ILO’nun raporu, Türkiye’deki emeklilerin yoksulluk göstergesi olarak belirlenen yüzde 50’lik sınırın çok altında olduğunu da ortaya koydu. Uganda’da emeklilik aylığı ülkenin yoksulluk sınırının yüzde 43.5’ine denk geliyor. Bu oran Mısır’da yüzde 91.2, Endonezya’da yüzde 56.1, Azerbaycan’da yüzde 46.6, Mozambik’te yüzde 32.7 ve Türkiye’de yüzde 21.17. Türk-İş’in araştırmasına göre yoksulluk sınırı 9 bin 533, açlık sınırı ise 2 bin 926 lira.

Emeklilerin yıllardır ”Bu parayla geçinemiyoruz” diyerek haykırdığı düşük aylık gerçeği ILO raporu ile de kanıtlanmış oldu.

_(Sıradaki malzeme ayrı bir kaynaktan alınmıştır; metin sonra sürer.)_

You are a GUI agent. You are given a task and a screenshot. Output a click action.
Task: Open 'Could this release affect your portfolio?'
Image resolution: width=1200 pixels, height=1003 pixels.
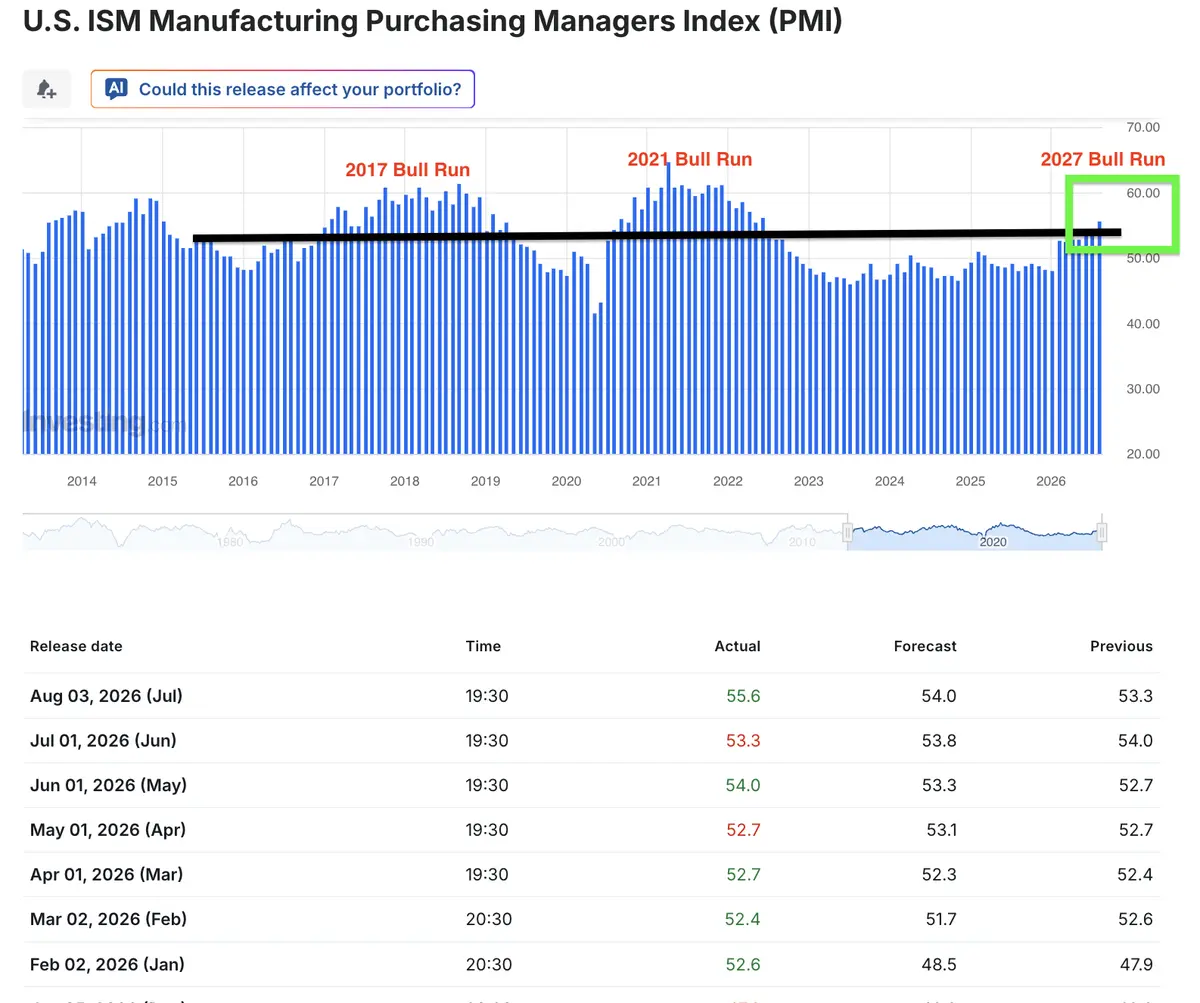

Yıllarca çalışarak primini ve vergisini ödeyerek emekli olan gariban kitlenin iç açıcı olmayan durumu bir türlü onarılamıyor. Bekledikleri yasal düzenlemeler yaşama geçirilmiyor, hep öteleniyor.  

 13 milyonu aşkın emekli, dul ve yetimin yarıdan fazlası eline geçen 1500 ile 2500 lira arasındaki aylıkla geçinmeye çalışıyor. Asgari ücretin net 2 bin 825 lira,  açlık sınırının 3 bin liraya yaklaştığı günümüzde aşırı hayat pahalılığı karşısında son derece düşük aylıkla geçinebilmek için mucize gerekiyor. Çarşı pazarın gerçek enflasyonu yüzde 40’ı aşmışken, aylıklara TÜİK’in inandırıcı bulunmayan geriye dönük 6 aylık enflasyon oranında yapılan zam satın alma güçlerini yükseltmiyor, aksine her gün yağan zam sağanağı altında geriletiyor.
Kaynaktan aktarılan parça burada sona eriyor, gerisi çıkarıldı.